Membahas pahlawan penulis jadi teringat dengan Muhammad, sang revolusionis. Saat momen hari pahlawan tahun ini, bertepatan pula dengan peringatan hari kelahiran Nabi Muhammad SAW yang jatuh pada tanggal 9 November 2019. Selain gelar nabi beliau juga menjadi tolak ukur pahlawan sepanjang masa.
Tidak hanya menghempaskan pedang, Muhammad juga berperang dengan gagasan dan ideologi baru. Sejarah mencatat beliau mendamaikan kota Madinah yang plural dan sering terjadi peperangan antar suku Arab sendiri. Beliau membuat Piagam Madinah yang salah satu isinya tentang ajakan untuk menumbuhkan rasa kesatuan dengan perdamaian.
Baca Juga: Guru, Masihkah Disebut Pahlawan Tanpa Tanda Jasa?
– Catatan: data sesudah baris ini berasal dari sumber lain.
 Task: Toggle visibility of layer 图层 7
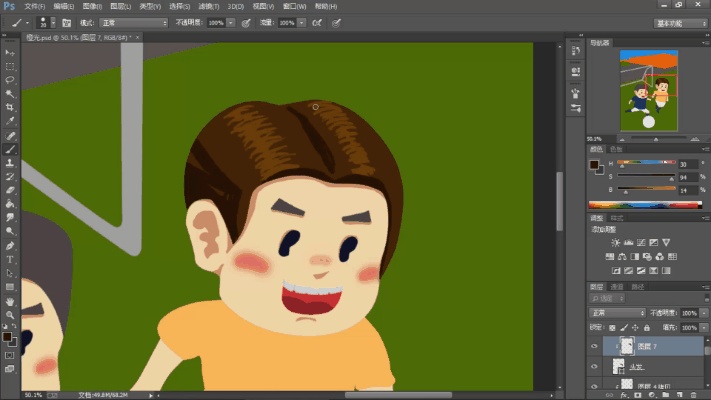(595, 345)
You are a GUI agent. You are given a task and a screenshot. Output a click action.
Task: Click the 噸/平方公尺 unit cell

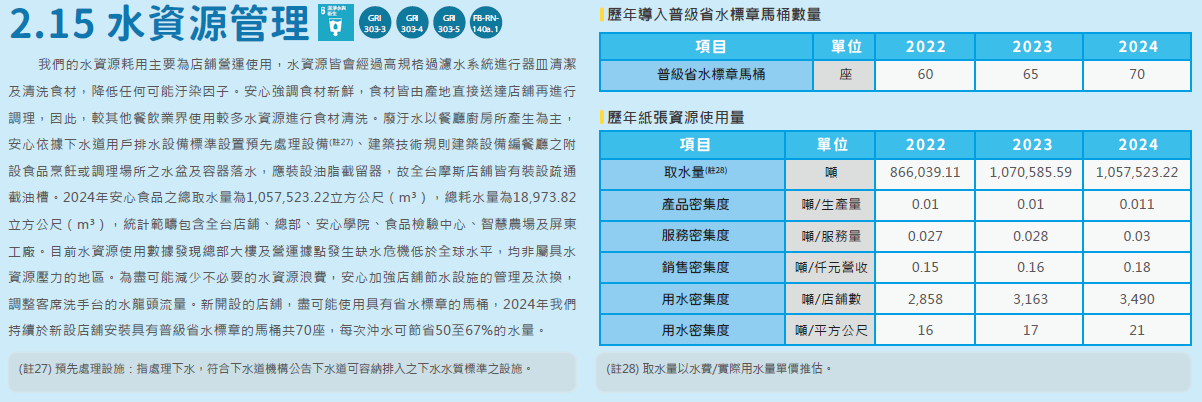pyautogui.click(x=831, y=329)
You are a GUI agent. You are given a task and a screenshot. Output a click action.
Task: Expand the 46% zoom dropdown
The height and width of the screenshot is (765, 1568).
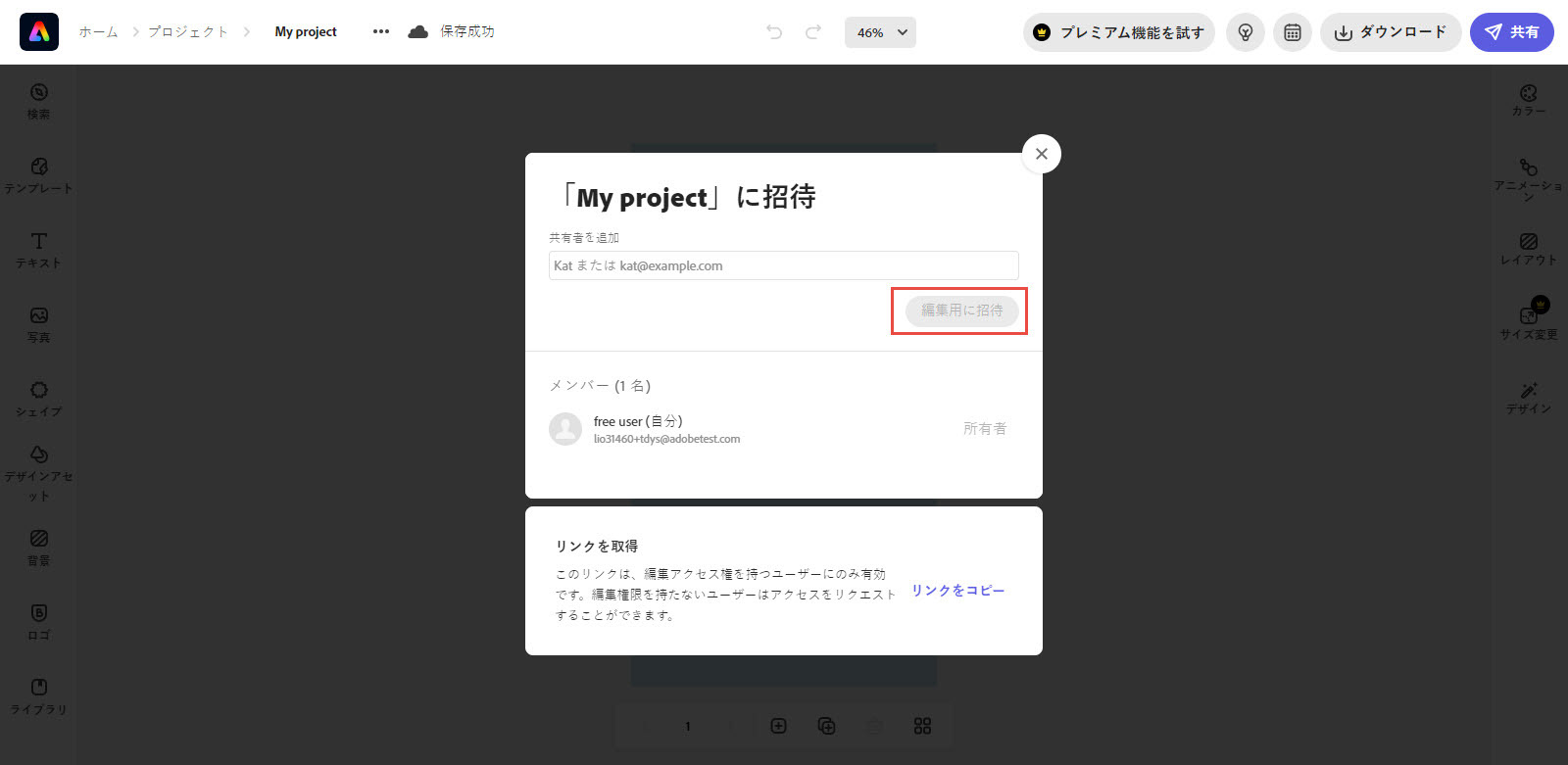coord(880,32)
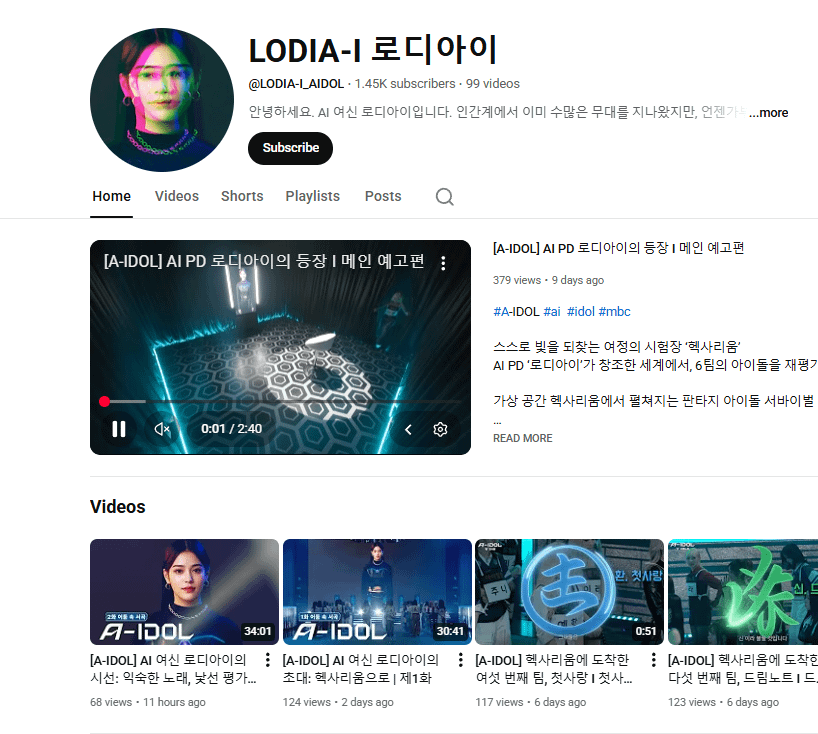Expand the channel description with ...more
This screenshot has height=734, width=818.
click(768, 113)
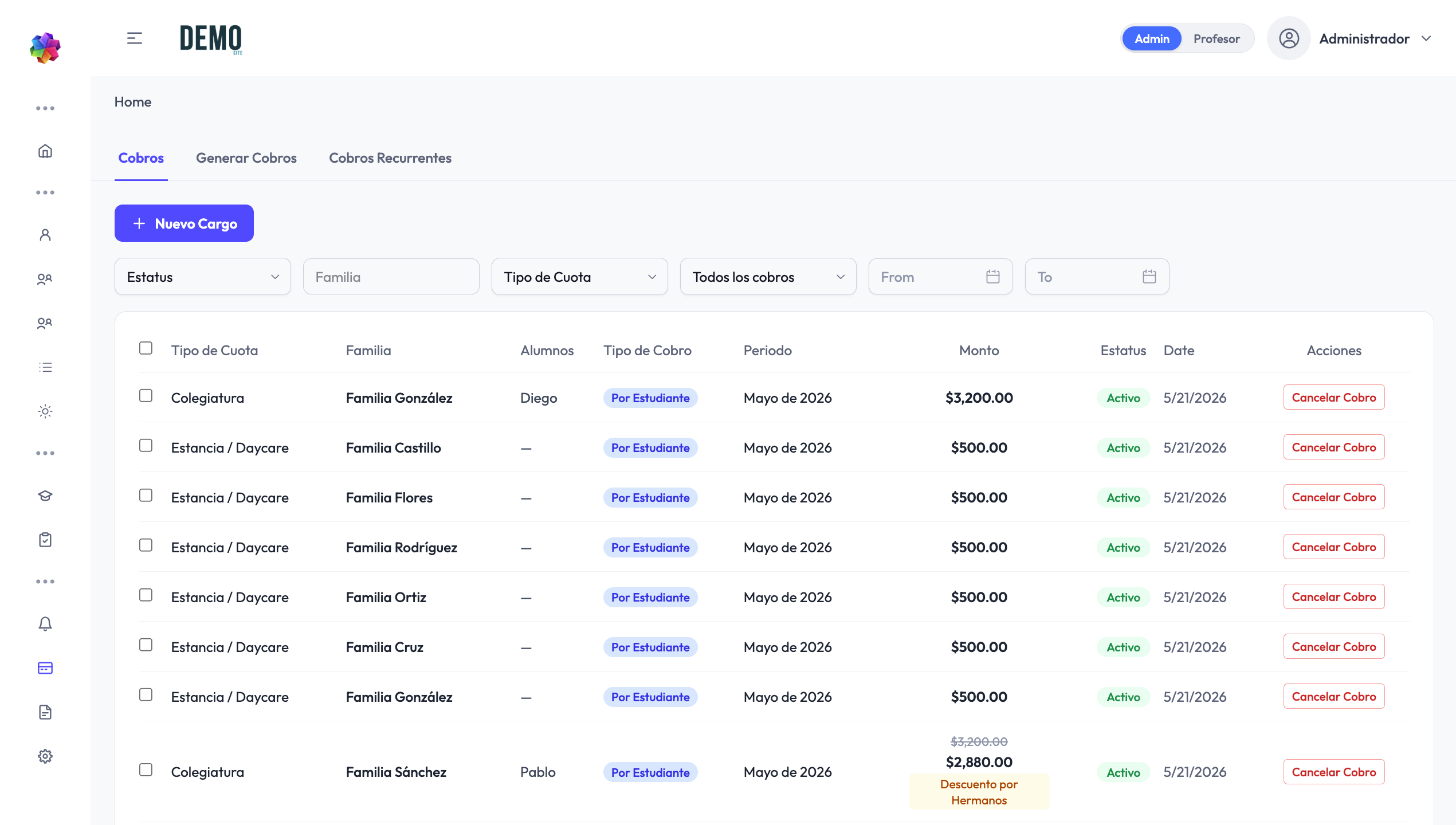Screen dimensions: 1456x825
Task: Open the settings gear icon in the sidebar
Action: point(45,756)
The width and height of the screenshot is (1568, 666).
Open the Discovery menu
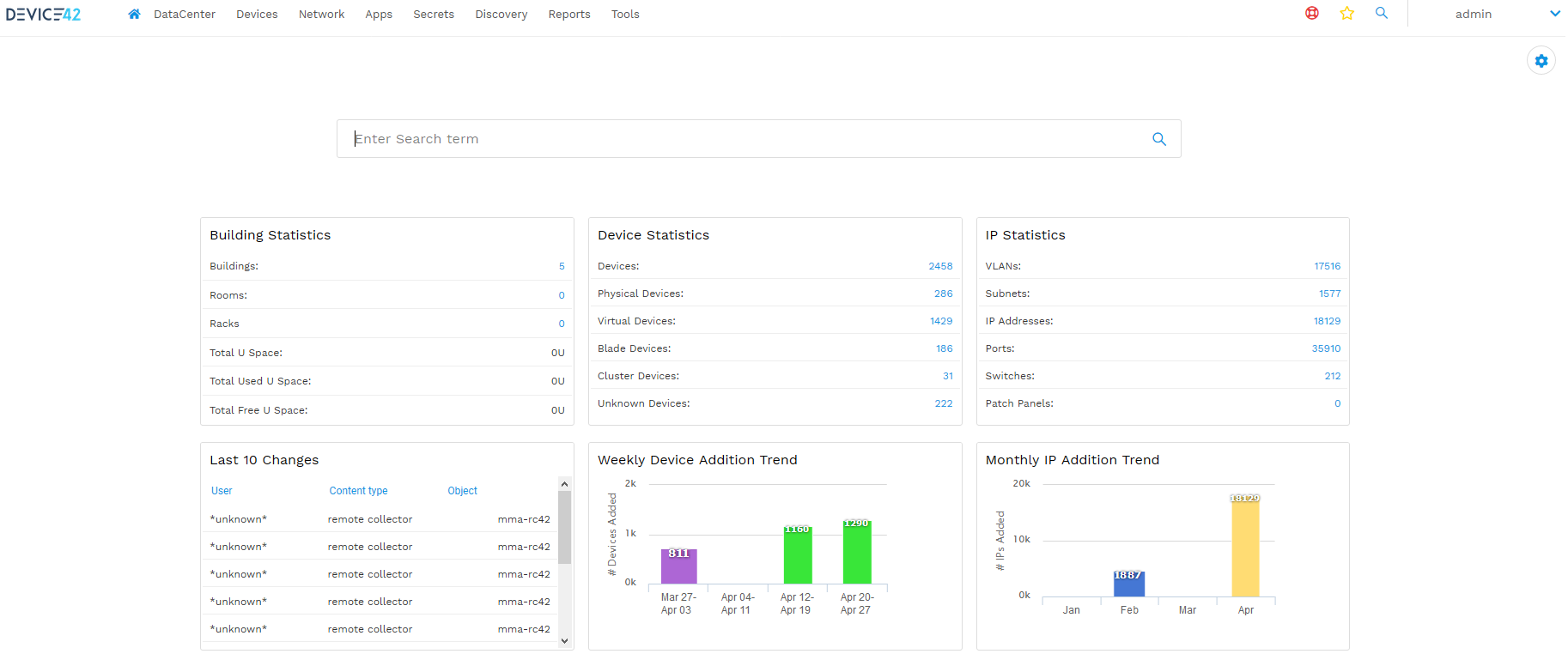(x=501, y=15)
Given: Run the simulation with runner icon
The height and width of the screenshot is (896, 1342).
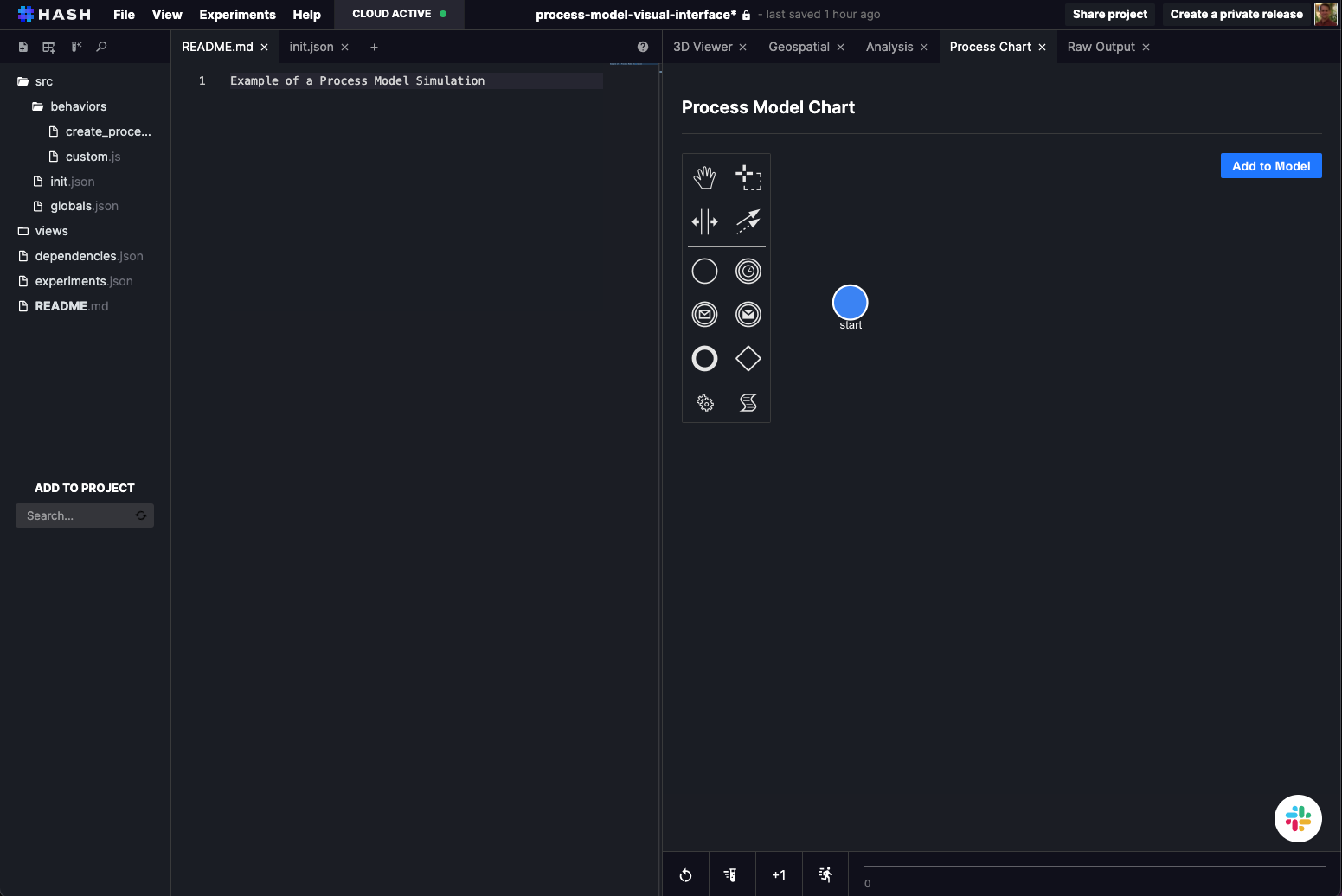Looking at the screenshot, I should pyautogui.click(x=825, y=874).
Tidak jauh berbeda dengan keadaan Indonesia yang beragam tatanan sosial masyarakat dan budayanya. Indonesia juga memiliki alat perdamaian yang dimaknai sebagai Pacasila. Akan tetapi fenomena yang terjadi sekarang, Pancasila tidak banyak diresapi oleh anak bangsa sendiri, melihat banyaknya kasus yang berbau radikalisme atau paham kanan.
Paling disayangkan dari kasus tersebut, kaum milenial-lah yang menjadi peranan aktif. Media mengatakan keterlibatan milenial memenuhi gerakan radikal yang sangat masif ini. Ketika makna pahlawan dapat diartikan lebih luas makna peperangan sendiri juga lebih luas dari hempasan pedang. Pahlawan muncul dalam setiap masa begitu juga perang, perang ideologi misalnya.
Seperti kasus radikalisme dengan korbannya didominasi oleh kalangan milenial yang erat dengan teknologi dan zaman banjir informasi yang sangat sulit dibendung ini. Bidikan peluru media sosial berhasil menembus benteng perang ideologi. Media sosial menjadi arena yang menarik untuk menyuburkan ideologi yang bersebrangan dengan Pancasila.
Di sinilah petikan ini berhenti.